The DSM-5 category of “Other Specified Feeding and Eating Disorders” includes disordered eating behaviors that are still being defined. One of these, purging disorder (PD), is common and causes high levels of impairment and distress.
Janet Lydecker, Morgan Shea, and Carlos M. Grilo recently reported that individuals who regularly engage in compulsive and driven exercise to control their weight exhibit characteristics similar to people who use traditional purging behavior (laxative abuse or vomiting) to control their weight (Int J Eat Disord. 2017; doi:10.1002/eat.2281).
To investigate the use of driven exercise and weight control, the trio of researchers recruited 2,026 participants using Mechanical Turk, an online tool. The participants self-reported their current weight and height, which was used to calculate body mass index. Participants also filled out a series of questionnaires, including a shortened version of the Eating Disorder Examination, the Godin Leisure Time Exercise Questionnaire, which records the frequency of physical activity across levels of intensity during a typical week, and the Patient Health Questionnaire-2, which assesses recent mood state. The participants were also categorized into several groups, those with regular compensatory driven exercise (297), those who regularly used vomiting/laxatives (59), individuals with broadly defined AN (20), and those with no eating disordered behaviors (1, 658).
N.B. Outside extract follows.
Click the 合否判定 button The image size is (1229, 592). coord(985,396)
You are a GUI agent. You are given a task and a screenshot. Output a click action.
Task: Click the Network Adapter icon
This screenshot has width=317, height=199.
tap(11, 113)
Higher levels of depression were identified among three groups
The authors reported that individuals who habitually used compensatory exercise, regular compensatory vomiting or laxative use, and those with diagnoses of AN had higher degrees of eating disorder psychopathology and physical activity than did those with no eating disorders. However, the groups did not significantly differ from one another on most domains. Those who used compensatory vomiting/laxatives and those with AN had higher levels of depression than did those with regularly compensatory driven exercise.
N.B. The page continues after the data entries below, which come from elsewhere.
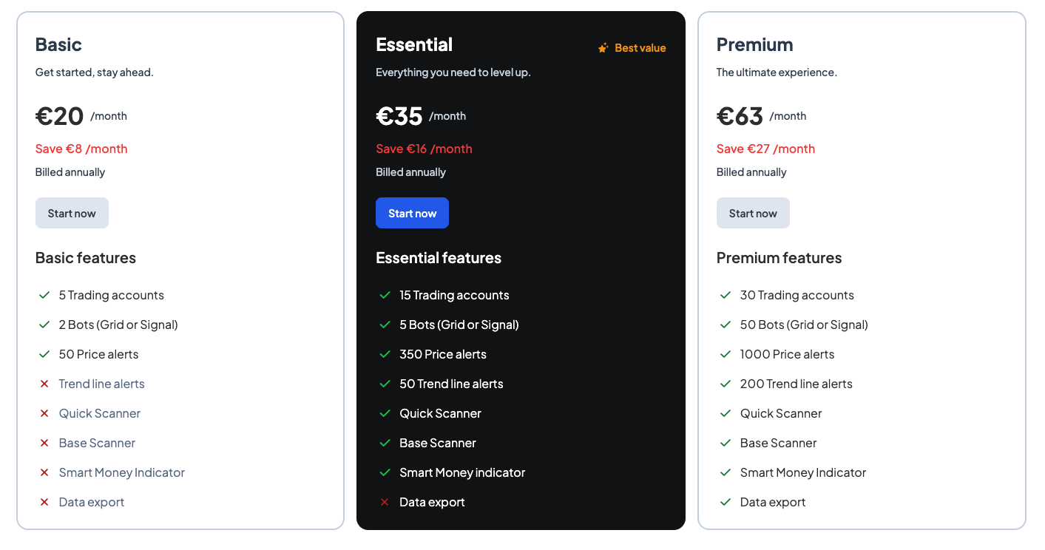
Task: Select the Essential plan heading
Action: tap(414, 44)

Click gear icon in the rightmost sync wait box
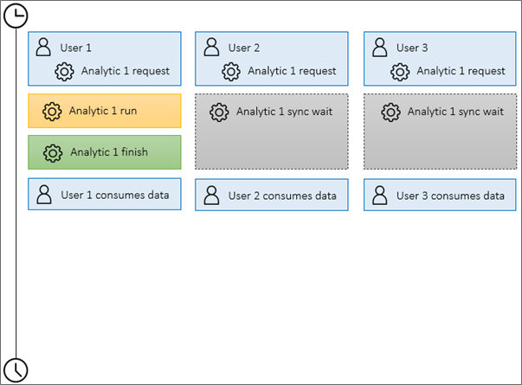click(x=390, y=112)
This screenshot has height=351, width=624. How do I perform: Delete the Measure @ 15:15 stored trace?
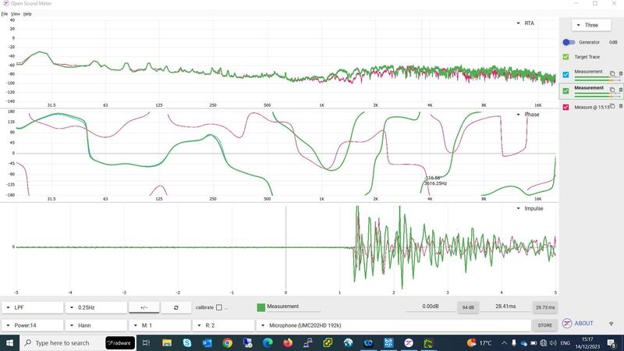pos(621,106)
The authors’ study provides new information about driven exercise as a form of PD in the psychopathology of persons who regularly binge-purge and use other compensatory behaviors but do not binge-eat. In general, there was little or no evidence for the exercise group being less severely ill than the traditional PD or AN groups. This “makes it [driven exercise] an important behavioral feature of EDs to assess epidemiologically as well as in clinical studies with individual patients,” the authors remarked.